Não são os efeitos devastadores de uma possível gripe das aves que discuto. É mais o prisma da economia da capoeira. O papel valioso do galo, imerso no seu harém que cuida com esmero. Estes galos são mais caros que as galinhas. Merecem o investimento pela função que lhes é destinada. Mais ainda pelas compensações que proporcionam, na função cobridora que alimenta o negócio: a prole que se multiplica, para contentamento do criador; e pelos insaciáveis degustadores de cabidelas, ansiosos por degolar a galinha e escorrer o sangue para o alguidar antes de ser vertido no opíparo manjar de cor escura.
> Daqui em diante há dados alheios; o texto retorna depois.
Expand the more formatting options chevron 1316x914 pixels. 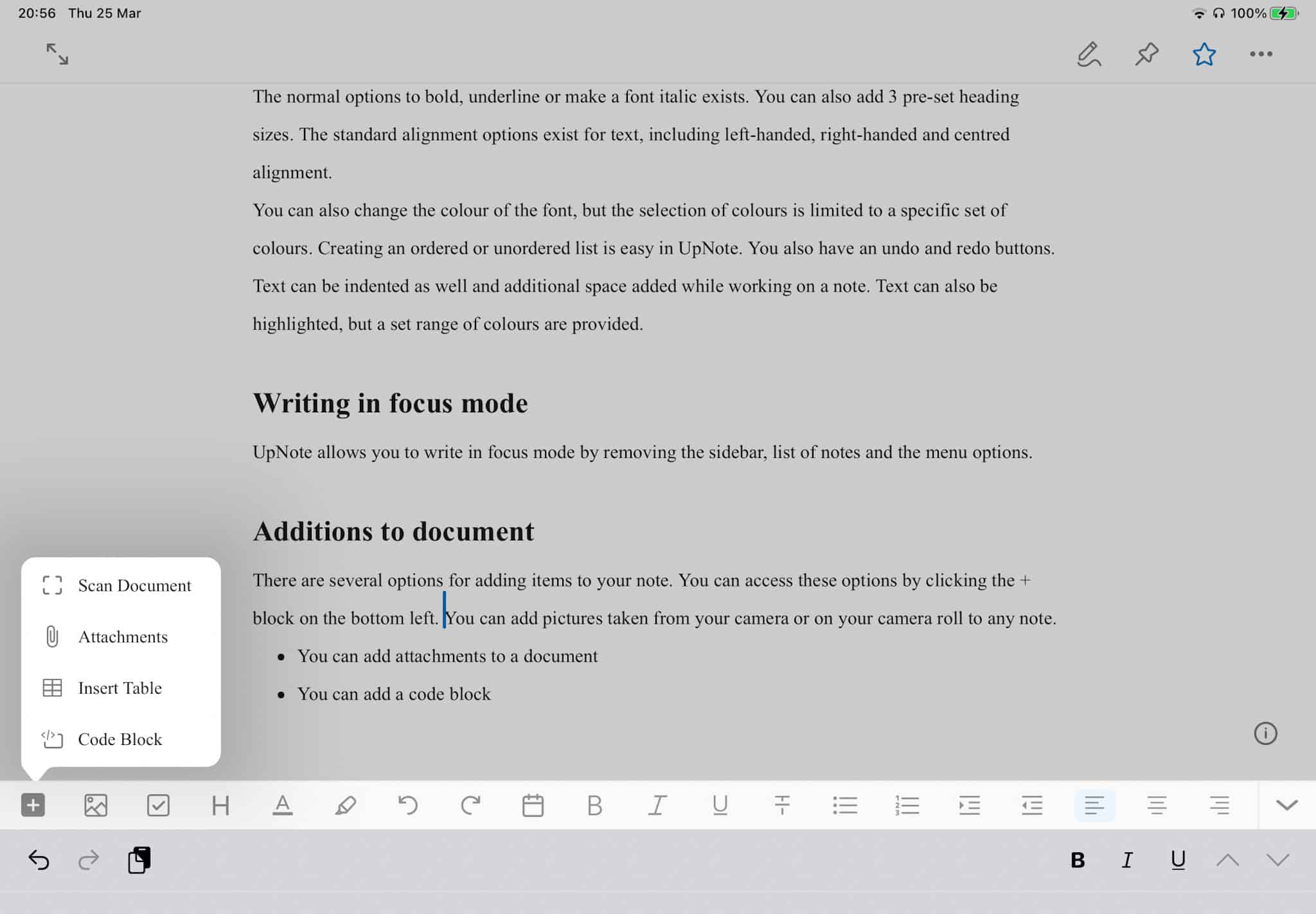pyautogui.click(x=1287, y=804)
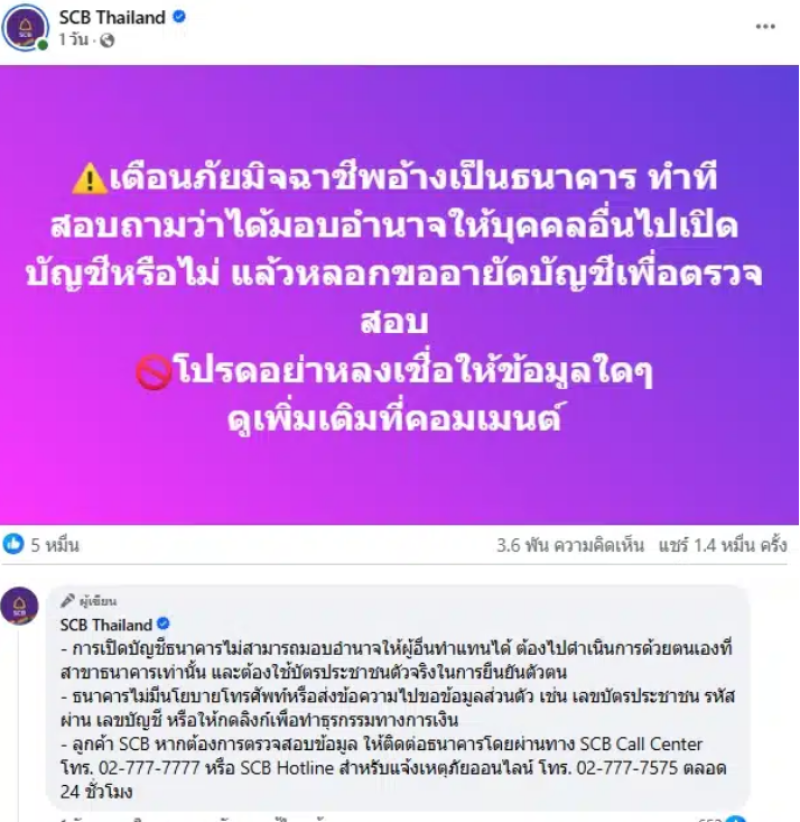The height and width of the screenshot is (822, 800).
Task: Click the green online status dot
Action: click(x=42, y=45)
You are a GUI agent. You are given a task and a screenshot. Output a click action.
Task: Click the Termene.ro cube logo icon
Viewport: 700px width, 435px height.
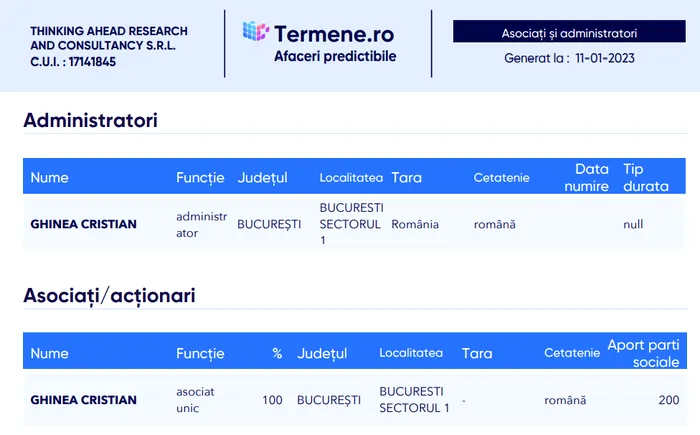click(x=256, y=31)
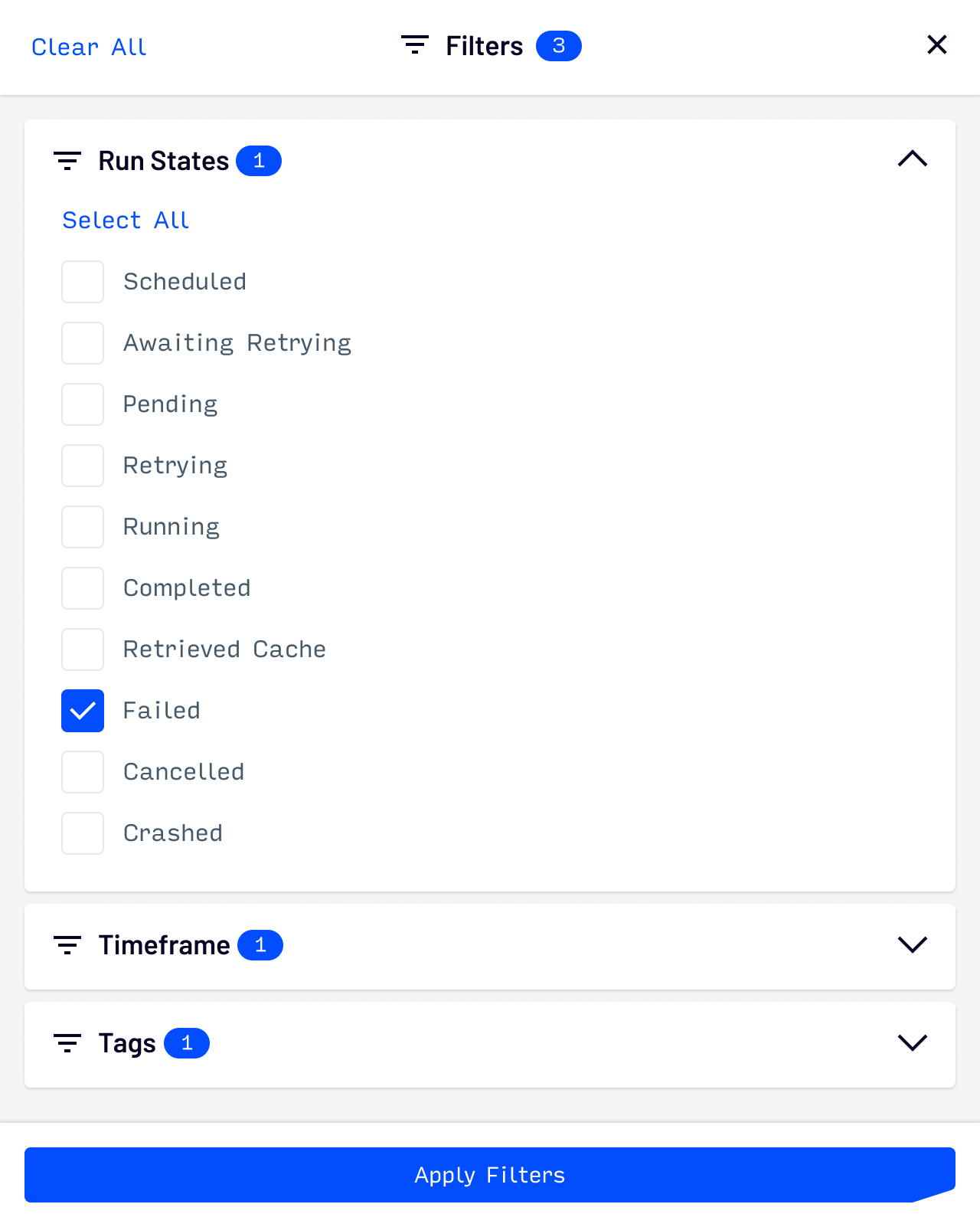Click Select All under Run States
Screen dimensions: 980x1227
click(x=126, y=221)
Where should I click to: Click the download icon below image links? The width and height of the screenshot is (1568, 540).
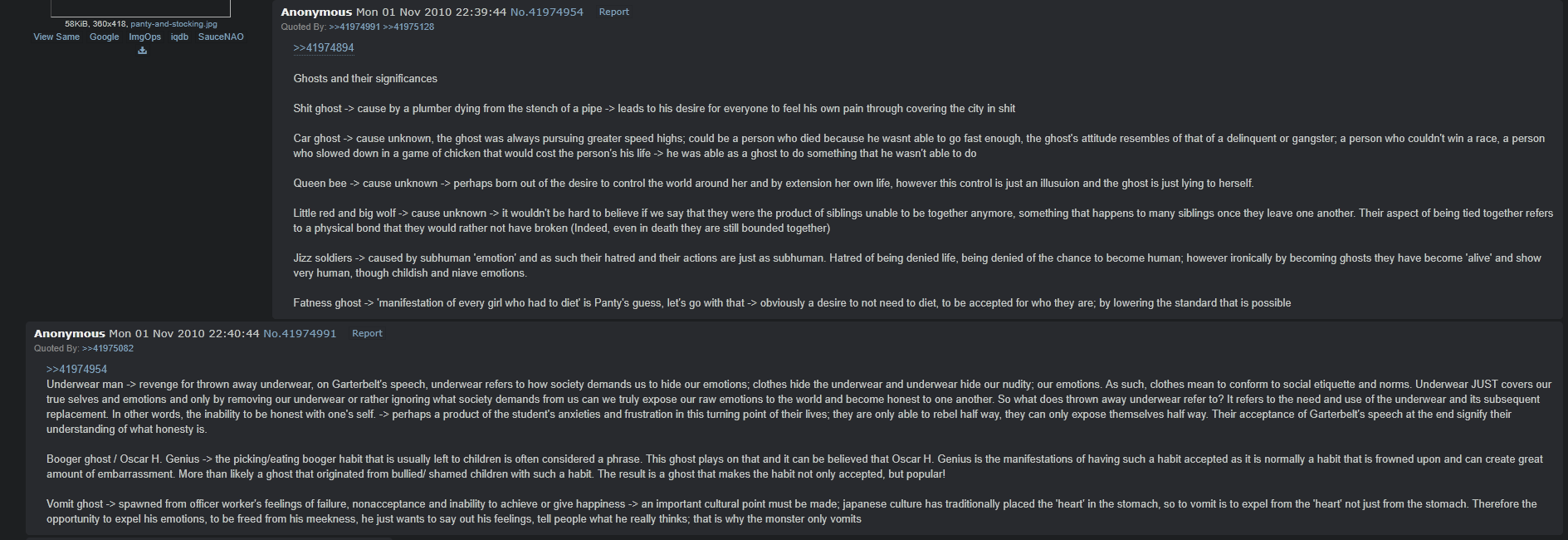click(x=143, y=51)
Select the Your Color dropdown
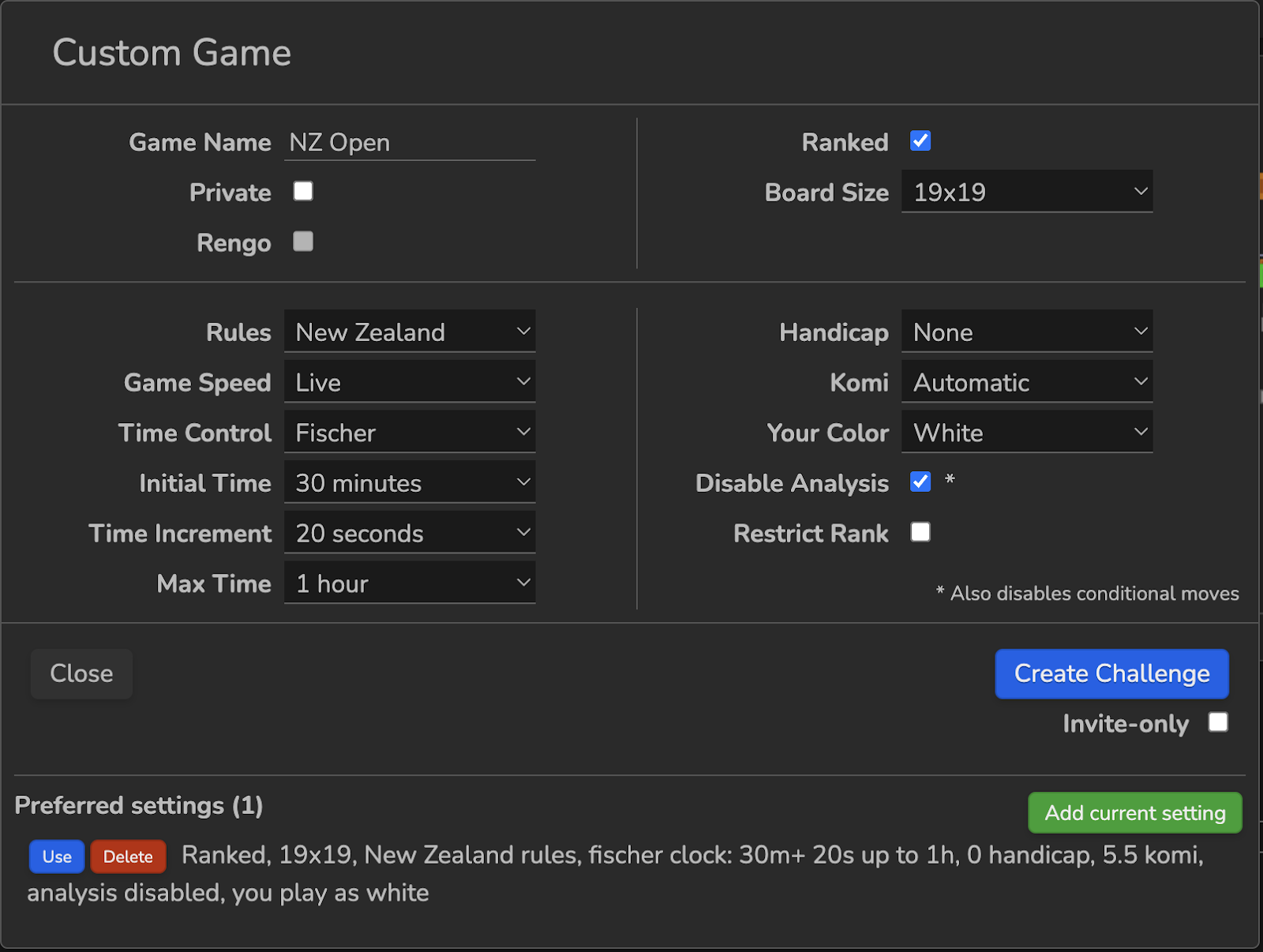Screen dimensions: 1263x952 1026,433
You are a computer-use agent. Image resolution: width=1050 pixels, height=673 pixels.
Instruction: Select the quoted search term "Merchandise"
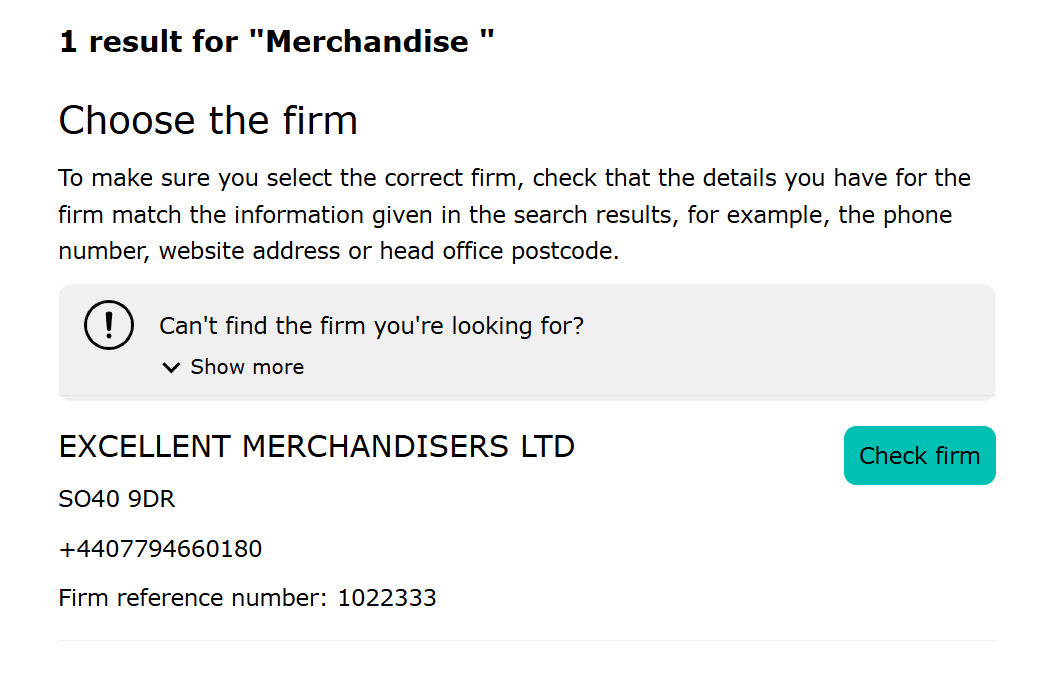point(371,42)
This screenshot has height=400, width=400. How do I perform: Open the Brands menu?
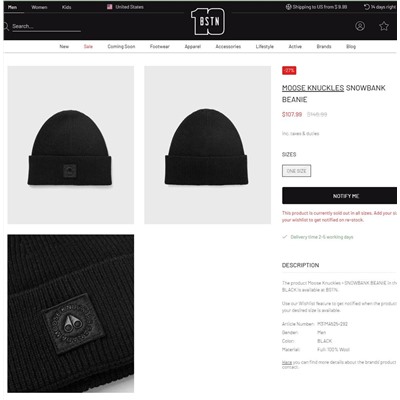pos(324,46)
Dir-se-ia que estes galos deveriam ser pagos a preço de ouro. Desconheço qual é a esperança média de vida da espécie. Há que descontar a entrada na curva descendente, o preço a pagar pelo desgaste da idade. É nessa altura que os galos deixam de exercer a função reprodutora. Perdem a autoridade, habituadas as galinhas a serem dedicadas escravas do galo reprodutor, condenadas agora à míngua enquanto o criador não encontra substituto. O criador é obrigado a renovar o investimento. O galo mestre perde as rédeas da capoeira, destronado por um galo mais novo, de sangue na guelra, apto para a função. Ao galo desempossado é inútil protestar pela chegada da ave de arribação que o substitui. É preciso manter o negócio. Ao galo cessante, não há segurança social que valha, nem condescendência como gratificação dos serviços de anos a fio. Apenas um activo que deixou de o ser, pronto a ser abatido.
O criador paga um preço residual pelos galos imperadores de capoeiras. O galo multiplica em lucros o investimento do criador. Sem contar a função ordenadora da capoeira desempenhada pelo galo, função inestimável. Ele conduz as galinhas pelos caminhos certos, por estar dotado de um instinto que as estroinas galinhas estão destituídas. A falta de inteligência também alimenta a disparidade de preços entre o galo garboso e as galinhas anónimas. Os galos protegem as galinhas, protegem o investimento do criador. São o capataz do criador junto das galinhas.
Só o desumanizado capital permite compreender como um galo que por tantos anos se dedicou com esmero a proteger o investimento do criador seja descartado quando perde atributos. É o desmerecimento de tudo o que o galo gerou em forma de proventos. A ingratidão na sua essência. Por anos de fiel dedicação ao criador, os galos imperadores do seu harém deviam ser compensados em fim de vida útil. Ter direito a uma reforma dourada. E seria proibido o abate quando fossem substituídos por galo mais jovem e viril.
A frieza do capital ignora estas indulgências. Nem o humano se compadece com estéreis afectividades com animais que cumprem funções económicas. E sempre pode o criador alegar, em abono da sua ausente piedade, que o galo garboso leva uma vida invejável para muitos humanos: garantem-lhe um harém. Sem contar que a ponta da afiada faca não lhe está reservada, apenas às galinhas que vão deixando de estar abrigadas na sua asa protectora.